Vamos a seguir caminando juntos en la vida y en la misión de la Iglesia, en sinodalidad, poniendo en práctica la espiritualidad de la comunión. Queridos sacerdotes, diáconos, seminaristas, miembros de la vida consagrada, fieles laicos; parroquias, instituciones de Iglesia, movimientos, asociaciones, realidades eclesiales, hermandades y cofradías, Iglesia que peregrina en Sevilla. El Señor nos ha elegido y nos envía para que demos un fruto abundante y duradero. A pesar de las dificultades del momento presente, a pesar de nuestra pobreza y pequeñez. Nos inspira el testimonio martirial de las santas Justa y Rufina, y de la beata Victoria; nos inspira la inmensa tarea evangelizadora y catequizadora de los santos obispos Leandro e Isidoro; nos inspira la trascendencia histórica de la vida de san Fernando; nos inspira la labor pastoral y el amor a los pobres del beato Marcelo Spínola, la centralidad de la Eucaristía de san Manuel González así como el ejemplo de las santas Ángela de la Cruz y María de la Purísima en su entrega a los más necesitados. Nos inspira el ejemplo de tantos hermanos nuestros que nos han precedido a lo largo de la historia de nuestra diócesis en el signo de la fe, la esperanza y el amor.

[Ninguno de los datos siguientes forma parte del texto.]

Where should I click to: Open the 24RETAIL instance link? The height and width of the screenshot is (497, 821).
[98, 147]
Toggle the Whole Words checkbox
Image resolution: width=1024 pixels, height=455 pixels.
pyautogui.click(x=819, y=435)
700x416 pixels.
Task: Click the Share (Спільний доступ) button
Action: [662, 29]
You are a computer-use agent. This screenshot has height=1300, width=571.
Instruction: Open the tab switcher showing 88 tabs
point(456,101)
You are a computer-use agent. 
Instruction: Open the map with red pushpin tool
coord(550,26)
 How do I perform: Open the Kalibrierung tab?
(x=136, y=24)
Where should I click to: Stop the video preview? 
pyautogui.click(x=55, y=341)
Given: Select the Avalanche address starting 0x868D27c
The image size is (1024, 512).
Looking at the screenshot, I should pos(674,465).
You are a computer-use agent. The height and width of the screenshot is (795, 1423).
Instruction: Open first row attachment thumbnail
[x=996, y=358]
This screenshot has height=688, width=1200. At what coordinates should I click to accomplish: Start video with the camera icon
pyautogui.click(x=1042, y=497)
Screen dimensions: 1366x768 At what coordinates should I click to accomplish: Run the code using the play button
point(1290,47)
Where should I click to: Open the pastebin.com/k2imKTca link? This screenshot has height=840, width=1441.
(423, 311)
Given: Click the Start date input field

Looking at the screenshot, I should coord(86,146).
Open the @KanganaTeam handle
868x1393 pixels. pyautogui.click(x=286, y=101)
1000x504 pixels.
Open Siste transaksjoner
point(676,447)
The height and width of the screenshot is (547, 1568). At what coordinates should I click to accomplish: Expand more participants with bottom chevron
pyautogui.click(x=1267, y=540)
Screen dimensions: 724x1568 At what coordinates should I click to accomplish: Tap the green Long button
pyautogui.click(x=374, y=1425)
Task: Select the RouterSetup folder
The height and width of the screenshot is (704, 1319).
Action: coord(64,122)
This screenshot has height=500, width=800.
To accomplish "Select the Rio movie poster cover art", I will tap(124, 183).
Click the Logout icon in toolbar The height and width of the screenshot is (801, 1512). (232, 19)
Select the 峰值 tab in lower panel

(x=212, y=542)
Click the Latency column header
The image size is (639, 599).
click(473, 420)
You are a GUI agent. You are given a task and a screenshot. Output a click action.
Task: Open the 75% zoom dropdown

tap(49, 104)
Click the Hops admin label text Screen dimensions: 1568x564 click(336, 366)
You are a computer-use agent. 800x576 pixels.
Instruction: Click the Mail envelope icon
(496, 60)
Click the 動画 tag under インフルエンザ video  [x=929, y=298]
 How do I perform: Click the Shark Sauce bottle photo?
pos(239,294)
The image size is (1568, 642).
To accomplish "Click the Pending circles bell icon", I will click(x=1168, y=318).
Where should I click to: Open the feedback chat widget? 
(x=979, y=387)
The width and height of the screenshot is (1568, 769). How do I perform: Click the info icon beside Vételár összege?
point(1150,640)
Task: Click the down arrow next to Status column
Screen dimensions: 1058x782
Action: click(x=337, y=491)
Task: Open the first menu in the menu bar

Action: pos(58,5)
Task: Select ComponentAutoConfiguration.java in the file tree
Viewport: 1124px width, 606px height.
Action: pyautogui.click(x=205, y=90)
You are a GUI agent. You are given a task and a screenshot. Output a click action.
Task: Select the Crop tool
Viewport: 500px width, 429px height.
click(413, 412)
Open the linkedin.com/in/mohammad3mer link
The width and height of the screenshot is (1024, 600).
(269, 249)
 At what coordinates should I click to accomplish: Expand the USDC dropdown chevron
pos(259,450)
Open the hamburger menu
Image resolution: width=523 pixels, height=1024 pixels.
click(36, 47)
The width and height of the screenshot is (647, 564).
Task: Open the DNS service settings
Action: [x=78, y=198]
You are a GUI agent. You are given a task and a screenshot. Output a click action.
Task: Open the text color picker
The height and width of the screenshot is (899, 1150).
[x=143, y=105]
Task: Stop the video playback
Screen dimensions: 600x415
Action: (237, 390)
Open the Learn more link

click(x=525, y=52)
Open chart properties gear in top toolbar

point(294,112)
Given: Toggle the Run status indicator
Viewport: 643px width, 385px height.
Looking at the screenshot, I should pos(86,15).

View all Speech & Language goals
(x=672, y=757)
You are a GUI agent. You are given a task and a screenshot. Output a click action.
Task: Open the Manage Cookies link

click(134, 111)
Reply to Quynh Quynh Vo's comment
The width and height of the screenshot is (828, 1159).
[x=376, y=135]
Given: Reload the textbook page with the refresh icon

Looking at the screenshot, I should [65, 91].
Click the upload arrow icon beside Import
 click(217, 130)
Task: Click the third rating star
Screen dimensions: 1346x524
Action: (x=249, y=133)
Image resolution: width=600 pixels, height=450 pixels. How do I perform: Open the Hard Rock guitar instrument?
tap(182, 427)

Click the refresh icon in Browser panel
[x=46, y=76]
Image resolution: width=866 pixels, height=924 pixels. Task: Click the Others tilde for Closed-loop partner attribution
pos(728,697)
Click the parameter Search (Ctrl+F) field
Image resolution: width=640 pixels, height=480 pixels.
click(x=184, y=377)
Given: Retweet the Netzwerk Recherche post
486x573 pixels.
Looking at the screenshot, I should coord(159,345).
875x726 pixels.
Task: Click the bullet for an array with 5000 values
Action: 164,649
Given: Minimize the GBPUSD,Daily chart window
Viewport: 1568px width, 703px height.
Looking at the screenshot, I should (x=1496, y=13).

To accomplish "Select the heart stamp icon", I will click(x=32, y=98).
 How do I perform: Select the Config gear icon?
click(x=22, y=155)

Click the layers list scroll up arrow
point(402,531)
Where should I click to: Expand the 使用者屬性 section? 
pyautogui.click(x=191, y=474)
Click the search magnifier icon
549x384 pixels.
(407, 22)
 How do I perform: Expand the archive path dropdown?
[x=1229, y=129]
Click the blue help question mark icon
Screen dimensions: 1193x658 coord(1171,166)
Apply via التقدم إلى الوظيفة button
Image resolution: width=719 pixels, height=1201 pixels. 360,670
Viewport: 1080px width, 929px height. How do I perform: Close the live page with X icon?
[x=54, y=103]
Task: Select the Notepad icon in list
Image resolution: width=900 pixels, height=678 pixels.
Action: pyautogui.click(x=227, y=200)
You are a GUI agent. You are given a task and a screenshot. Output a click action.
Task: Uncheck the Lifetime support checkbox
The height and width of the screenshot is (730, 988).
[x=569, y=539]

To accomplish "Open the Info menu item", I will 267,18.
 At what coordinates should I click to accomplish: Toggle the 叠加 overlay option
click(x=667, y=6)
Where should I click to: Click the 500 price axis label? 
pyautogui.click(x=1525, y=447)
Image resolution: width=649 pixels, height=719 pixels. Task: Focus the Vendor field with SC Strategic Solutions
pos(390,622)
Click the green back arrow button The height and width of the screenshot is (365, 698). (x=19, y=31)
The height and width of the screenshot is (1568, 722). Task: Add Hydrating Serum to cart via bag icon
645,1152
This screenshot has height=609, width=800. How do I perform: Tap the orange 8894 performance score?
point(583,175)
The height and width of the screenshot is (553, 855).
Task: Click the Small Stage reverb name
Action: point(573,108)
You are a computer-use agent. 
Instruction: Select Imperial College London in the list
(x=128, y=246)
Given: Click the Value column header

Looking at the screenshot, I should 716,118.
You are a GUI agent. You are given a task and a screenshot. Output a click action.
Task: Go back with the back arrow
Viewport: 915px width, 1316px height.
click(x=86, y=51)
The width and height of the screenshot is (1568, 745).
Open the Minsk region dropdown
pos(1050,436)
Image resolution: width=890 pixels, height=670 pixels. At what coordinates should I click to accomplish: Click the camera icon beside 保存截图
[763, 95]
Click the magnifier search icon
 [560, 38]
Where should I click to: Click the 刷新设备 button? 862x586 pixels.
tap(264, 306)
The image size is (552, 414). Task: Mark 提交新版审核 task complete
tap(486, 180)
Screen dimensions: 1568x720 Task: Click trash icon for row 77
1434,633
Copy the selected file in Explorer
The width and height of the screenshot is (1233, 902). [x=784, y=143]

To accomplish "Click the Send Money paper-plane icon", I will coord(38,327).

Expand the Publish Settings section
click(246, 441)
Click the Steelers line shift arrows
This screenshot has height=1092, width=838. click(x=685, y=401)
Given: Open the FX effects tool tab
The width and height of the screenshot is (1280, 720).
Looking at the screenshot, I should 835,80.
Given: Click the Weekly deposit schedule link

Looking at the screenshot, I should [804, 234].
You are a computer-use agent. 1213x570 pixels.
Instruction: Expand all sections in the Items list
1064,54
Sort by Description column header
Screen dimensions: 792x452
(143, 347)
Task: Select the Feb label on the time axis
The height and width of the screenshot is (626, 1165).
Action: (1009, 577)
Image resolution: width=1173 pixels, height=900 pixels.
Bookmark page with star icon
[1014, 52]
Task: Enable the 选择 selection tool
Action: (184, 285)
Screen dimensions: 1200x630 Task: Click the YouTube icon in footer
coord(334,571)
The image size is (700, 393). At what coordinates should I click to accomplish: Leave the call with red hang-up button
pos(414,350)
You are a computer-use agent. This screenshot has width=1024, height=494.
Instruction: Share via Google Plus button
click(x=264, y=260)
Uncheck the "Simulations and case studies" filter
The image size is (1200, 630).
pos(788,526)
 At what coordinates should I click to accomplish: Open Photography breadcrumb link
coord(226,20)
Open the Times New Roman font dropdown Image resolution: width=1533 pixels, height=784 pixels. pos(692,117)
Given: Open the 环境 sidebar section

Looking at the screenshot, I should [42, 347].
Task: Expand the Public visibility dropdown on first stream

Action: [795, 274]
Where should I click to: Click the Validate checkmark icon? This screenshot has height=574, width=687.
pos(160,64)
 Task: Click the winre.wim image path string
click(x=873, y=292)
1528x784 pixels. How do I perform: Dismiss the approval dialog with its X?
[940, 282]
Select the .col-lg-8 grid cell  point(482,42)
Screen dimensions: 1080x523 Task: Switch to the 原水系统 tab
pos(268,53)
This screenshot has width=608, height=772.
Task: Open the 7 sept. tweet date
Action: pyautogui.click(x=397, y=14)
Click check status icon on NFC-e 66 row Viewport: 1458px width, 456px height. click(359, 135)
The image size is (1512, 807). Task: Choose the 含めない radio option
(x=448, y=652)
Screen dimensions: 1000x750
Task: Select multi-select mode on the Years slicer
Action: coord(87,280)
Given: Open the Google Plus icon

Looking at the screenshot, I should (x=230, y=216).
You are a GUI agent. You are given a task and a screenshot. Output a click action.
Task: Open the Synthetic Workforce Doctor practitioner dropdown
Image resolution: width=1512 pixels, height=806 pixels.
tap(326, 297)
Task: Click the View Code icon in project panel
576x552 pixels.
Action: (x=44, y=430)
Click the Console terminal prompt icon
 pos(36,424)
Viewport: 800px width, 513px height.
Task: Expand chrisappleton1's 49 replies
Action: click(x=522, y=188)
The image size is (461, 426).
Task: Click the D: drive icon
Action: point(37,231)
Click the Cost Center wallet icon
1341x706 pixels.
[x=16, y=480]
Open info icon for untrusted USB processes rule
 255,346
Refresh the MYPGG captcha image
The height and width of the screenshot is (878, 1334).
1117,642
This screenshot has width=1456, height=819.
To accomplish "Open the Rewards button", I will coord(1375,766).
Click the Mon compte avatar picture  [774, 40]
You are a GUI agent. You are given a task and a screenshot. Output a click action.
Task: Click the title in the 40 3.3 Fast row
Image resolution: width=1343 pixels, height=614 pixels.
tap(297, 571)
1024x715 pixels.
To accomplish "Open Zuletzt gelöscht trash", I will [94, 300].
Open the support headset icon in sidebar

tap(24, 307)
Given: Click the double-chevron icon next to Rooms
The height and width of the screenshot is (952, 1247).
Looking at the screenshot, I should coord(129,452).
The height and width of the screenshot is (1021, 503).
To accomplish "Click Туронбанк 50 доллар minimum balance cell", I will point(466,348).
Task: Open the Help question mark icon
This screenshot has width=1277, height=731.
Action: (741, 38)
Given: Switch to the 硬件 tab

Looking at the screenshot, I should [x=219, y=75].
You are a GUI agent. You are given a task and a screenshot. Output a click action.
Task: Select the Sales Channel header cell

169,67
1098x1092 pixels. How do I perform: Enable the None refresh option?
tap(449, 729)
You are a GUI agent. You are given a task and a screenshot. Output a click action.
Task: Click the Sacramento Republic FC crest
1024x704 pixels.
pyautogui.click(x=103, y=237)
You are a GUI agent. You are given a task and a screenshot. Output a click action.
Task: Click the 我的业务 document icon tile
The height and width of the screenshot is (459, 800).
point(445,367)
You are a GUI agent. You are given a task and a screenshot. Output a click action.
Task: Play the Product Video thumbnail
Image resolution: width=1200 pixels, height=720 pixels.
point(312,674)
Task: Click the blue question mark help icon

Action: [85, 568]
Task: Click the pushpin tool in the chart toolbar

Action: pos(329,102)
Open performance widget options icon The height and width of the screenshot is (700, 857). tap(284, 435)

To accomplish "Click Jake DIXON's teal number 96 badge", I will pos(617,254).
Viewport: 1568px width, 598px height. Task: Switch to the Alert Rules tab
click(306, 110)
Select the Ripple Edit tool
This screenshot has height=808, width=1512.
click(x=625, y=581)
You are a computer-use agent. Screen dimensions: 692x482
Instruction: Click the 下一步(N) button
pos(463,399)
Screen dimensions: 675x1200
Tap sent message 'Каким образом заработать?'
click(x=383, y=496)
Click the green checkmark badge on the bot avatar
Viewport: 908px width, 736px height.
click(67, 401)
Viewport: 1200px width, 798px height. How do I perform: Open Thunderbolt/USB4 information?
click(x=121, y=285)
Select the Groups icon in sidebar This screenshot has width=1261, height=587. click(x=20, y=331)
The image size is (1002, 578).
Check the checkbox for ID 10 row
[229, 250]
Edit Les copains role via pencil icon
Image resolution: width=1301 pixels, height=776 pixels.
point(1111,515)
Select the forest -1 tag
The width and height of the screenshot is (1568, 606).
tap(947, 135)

Con tan grandes ejemplos, con la gracia de Dios, con la fuerza del Espíritu Santo, seguiremos remando mar adentro, seguiremos echando las redes, confiando en el Señor y en los hermanos con los que compartimos el camino. María Santísima nos guía como Madre y Maestra. San José nos enseña a vivir con valentía creativa. En manos de María, Nuestra Señora de los Reyes, pongo nuestra vida y ministerio. A sus plantas me postro, como Sevilla, y le rindo homenaje y loor. Que así sea.